::: Textauszug :::

Anträge der SPD-Fraktion zum Haushalt 2022 – 19. Oktober 2021
1. Wohnen
Die SPD beantragt,
1. die Verabschiedung von Leitlinien für den Wohnungsbau:
- Ergänzend zu den bestehenden Grundsätzen für den Wohnungsbau – die Investition von 5 Mio. € pro Jahr für den Wohnungsbau, sowie der Bau von durchschnittlich 20 eigenen Wohnungen pro Jahr durch die Stadt Nürtingen – soll festgehalten werden, dass der Verkauf von Grundstücken zu Wohnzwecken durch die Stadt nur bei einem zweckgebundenen Einsatz der Mittel für den eigenen Wohnungsbau der Stadt erfolgen darf.
- Gegenüber dem Verkauf mit einer Sozialbindung grundsätzlich der Erbbau als bevorzugte Variante der Umsetzung verfolgt wird.
- Die GWN auch in der weiteren Strukturierung gemäß der Beschlussfassung des Gemeinderats weiterhin die (Aus-)Gründung einer eigenständigen Wohnungsbaugesellschaft offenhält. Die Evaluation der getroffenen mehrheitlichen Entscheidung über die Wahl des Eigenbetriebs noch aussteht.
- In 2022 die Ausgaben durch den Verkauf von Grundstücken für den Wohnungsbau um den Betrag reduziert wird, der nicht in den stadteigenen Wohnungsbau reinvestiert werden kann.
- Die erstmals im Verkauf der Kita Rümelinstraße zur Anwendung kommenden Vergaberichtlinien zu einem Grundsatzbeschluss über das Vergabeverfahren und -kriterien weiterentwickelt werden.
- Die Stadtverwaltung soll die Gründung einer stadteigenen Projektgesellschaft auch unter Beteiligung Dritter (Firmen, Bürger*innen) zur Realisierung von städtischen Wohnungsbauprojekten für den Zeitraum der nächsten fünf Jahre prüfen. Ein mögliches Quartier stellt hierfür das Gebiet „Am Wasserfall“ dar.

:::

Zu erledigende Aufgaben
1 - Wie viele eigene Wohnungen soll die Stadt Nürtingen laut den SPD-Anträgen zum Haushalt 2022 durchschnittlich pro Jahr bauen?
2 - Geben Sie aus den SPD-Anträgen zum Haushalt 2022 den Abschnitt ab den Worten „- Die GWN auch“ bis einschließlich „-kriterien weiterentwickelt werden.“ erneut wieder und ersetzen Sie dabei „Vergaberichtlinien“ durch „Vergaberegeln“.
3 - Führen Sie die SPD-Anträge zum Haushalt 2022 im Anschluss an den letzten gezeigten Satz weiter.

::: Bereitgestellte Datensätze :::

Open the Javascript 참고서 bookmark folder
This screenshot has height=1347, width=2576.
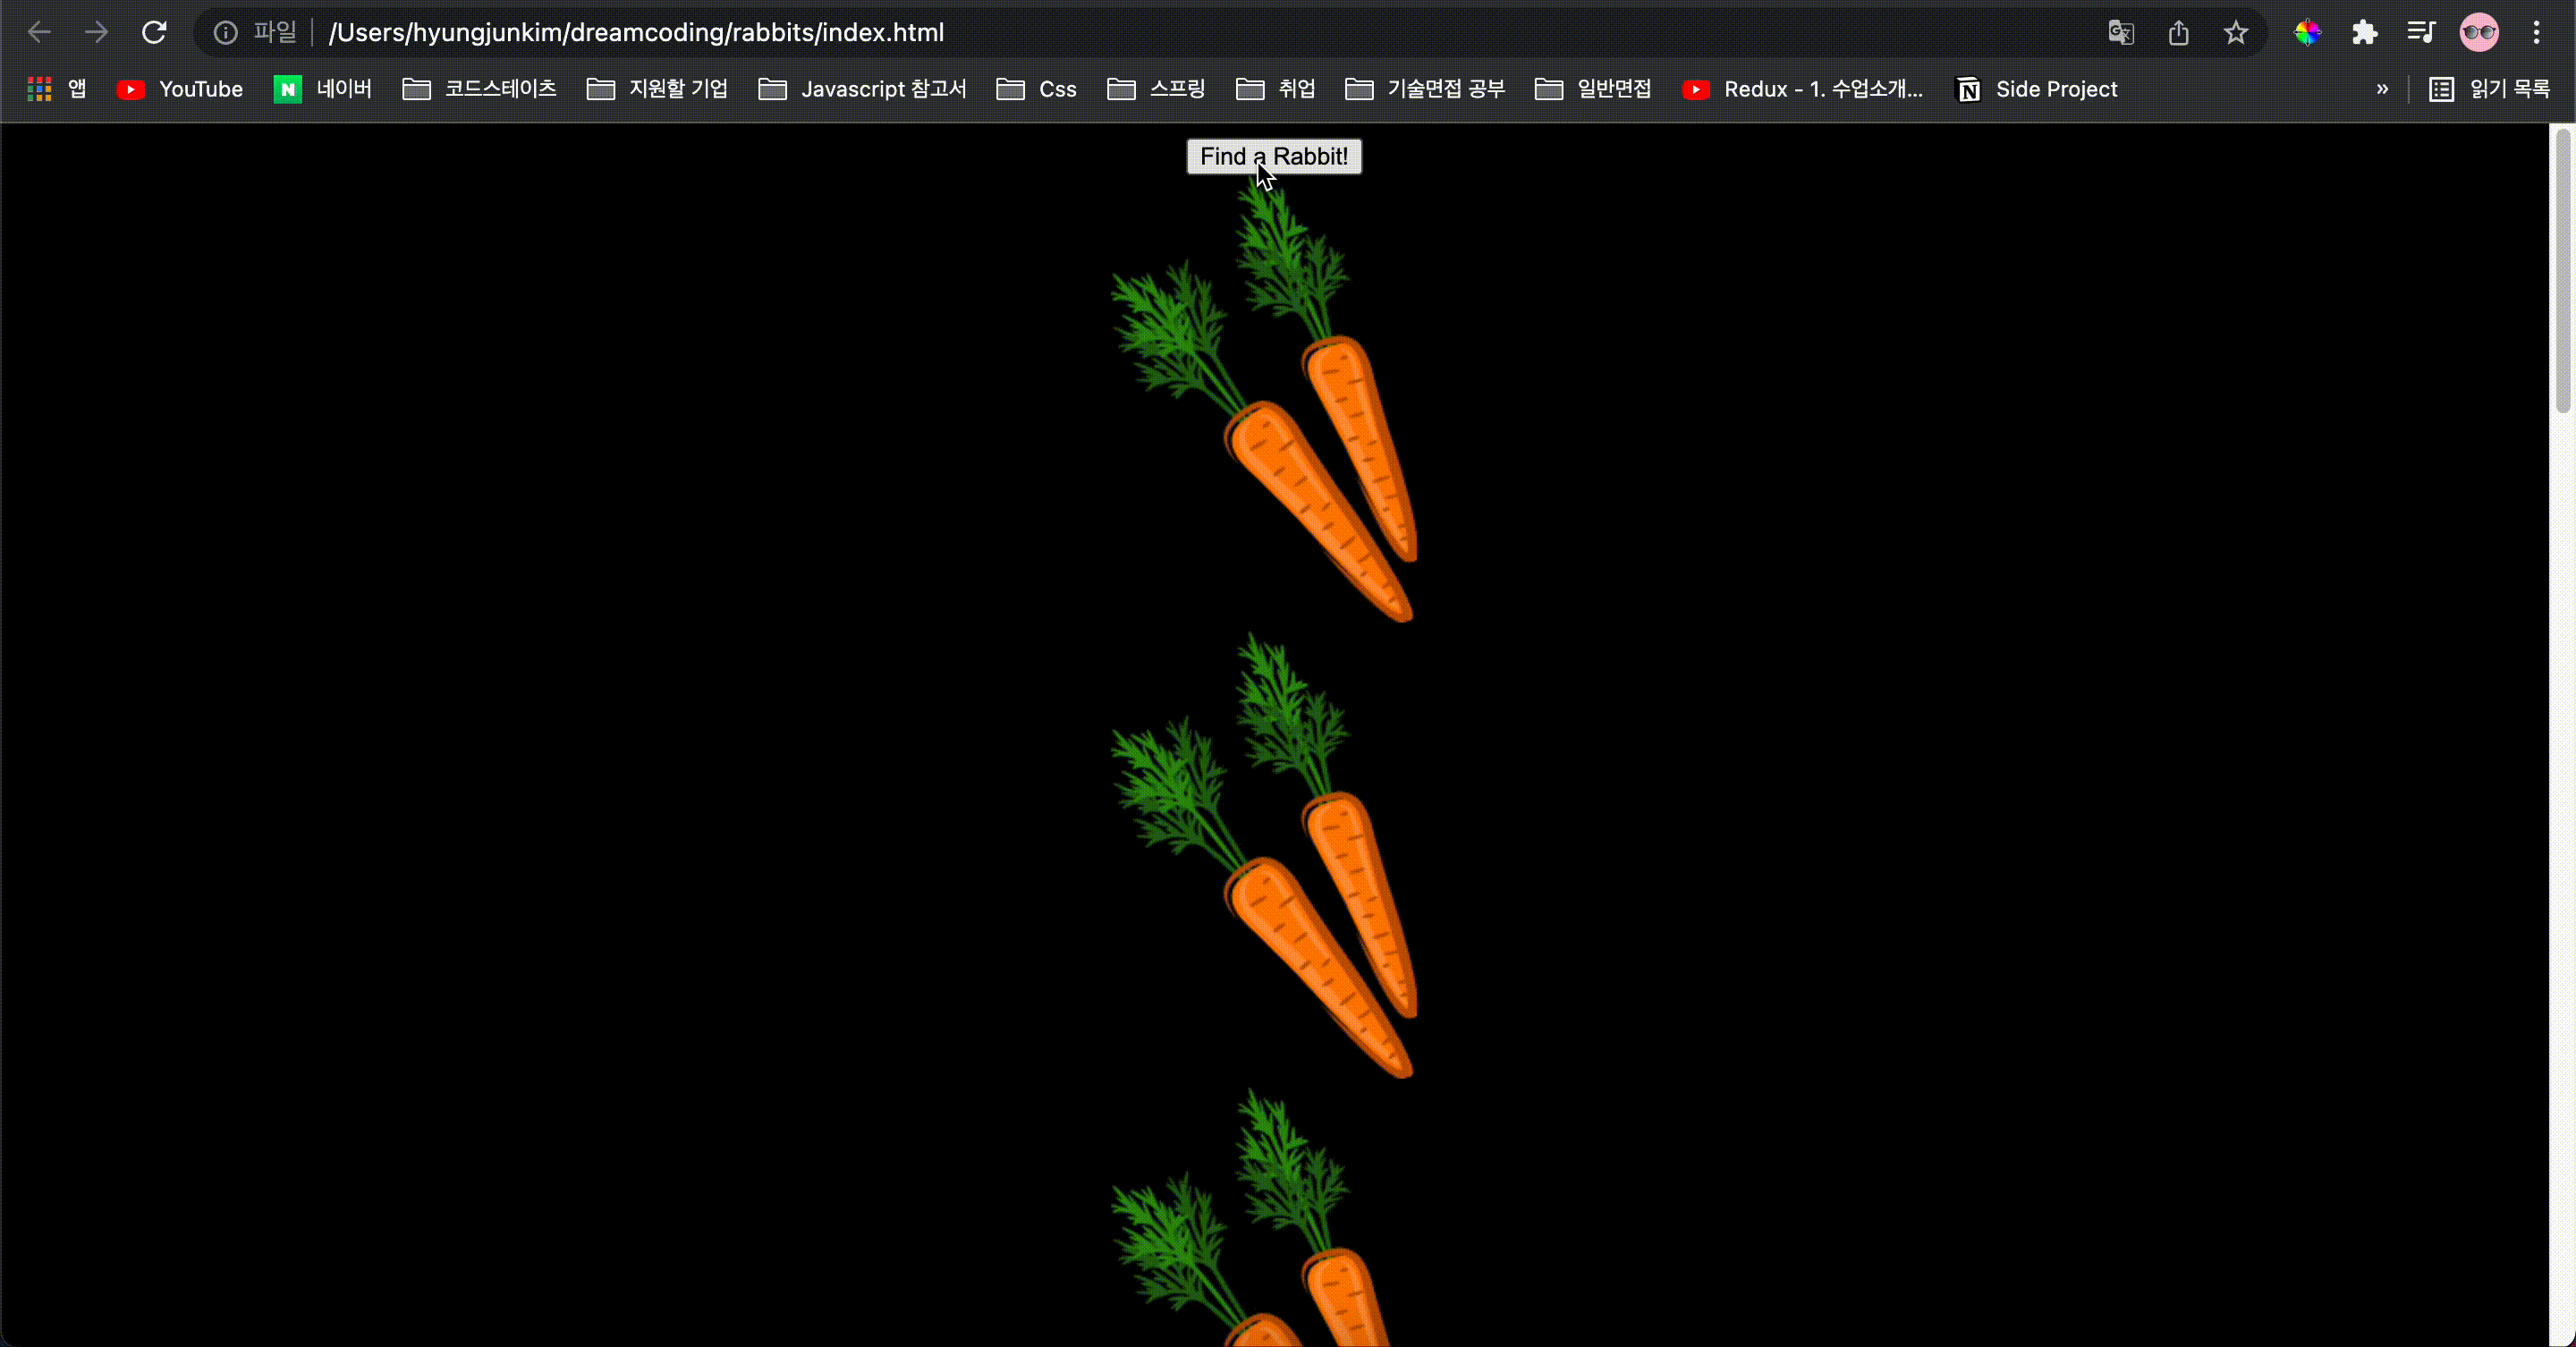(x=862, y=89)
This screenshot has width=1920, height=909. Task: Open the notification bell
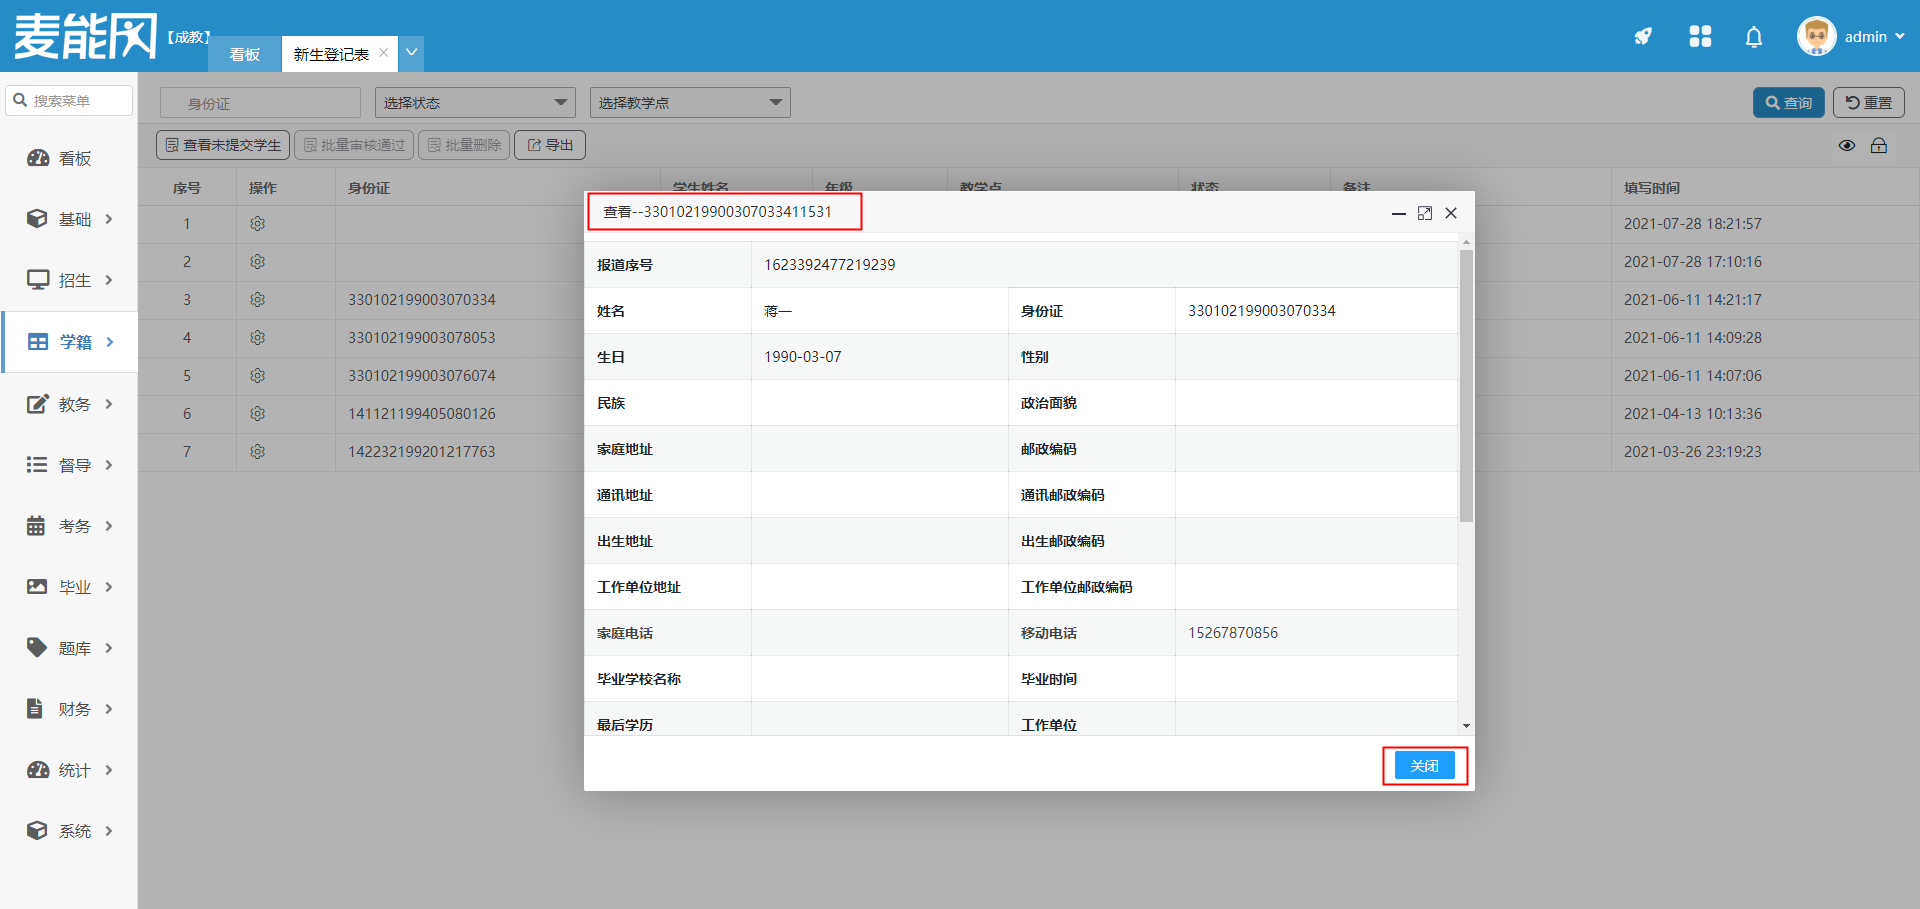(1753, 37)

:::

Die Antworten
1 - Durchschnittlich 20 eigene Wohnungen pro Jahr.

2 -
- Die GWN auch in der weiteren Strukturierung gemäß der Beschlussfassung des Gemeinderats weiterhin die (Aus-)Gründung einer eigenständigen Wohnungsbaugesellschaft offenhält. Die Evaluation der getroffenen mehrheitlichen Entscheidung über die Wahl des Eigenbetriebs noch aussteht.
- In 2022 die Ausgaben durch den Verkauf von Grundstücken für den Wohnungsbau um den Betrag reduziert wird, der nicht in den stadteigenen Wohnungsbau reinvestiert werden kann.
- Die erstmals im Verkauf der Kita Rümelinstraße zur Anwendung kommenden Vergaberegeln zu einem Grundsatzbeschluss über das Vergabeverfahren und -kriterien weiterentwickelt werden.

3 -
- die Möglichkeiten der Überbauung der Parkplätze zu prüfen und mit den
Firmenvertretern im Wirtschaftsbeirat zu erörtern. - das Projekt Tiny Houses weitervoranzutreiben, indem geeignete städtische Grundstücke gesucht werden. Das Einbeziehen der Anwohner und Interessentinnen ist hier besonders wichtig, ebenso dass das erste Grundstück gut gewählt wird, d.h. eine möglichst breite Akzeptanz findet.
Begründung:
Wohnen ist die soziale Frage unserer Zeit, die nur durch die Umsetzung verschiedener Strategien gelöst werden kann. Neben der Baulandentwicklungsstrategie, die bereits vorliegt, müssen wir auf die Vielfalt der Wohnformen und zukunftsweisende Realisierungsmöglichkeiten setzen. Dabei ist die Gründung einer Wohnungsbaugesellschaft eine vielversprechende und von SPD-Fraktion bevorzugte Möglichkeit. Als SPD-Fraktion sind wir zudem der Auffassung, dass der Verkauf von Grundstücken für den Wohnungsbau stets nur ein Ausnahmefall darstellen darf. Ein solcher wird in der Möglichkeit der Investition in eigene Wohnungsbauaktivitäten gesehen, um sowohl den freien als auch den stadteigenen Wohnungsbau zu stärken.
2. Sozial-ökologische Wende vor Ort angehen!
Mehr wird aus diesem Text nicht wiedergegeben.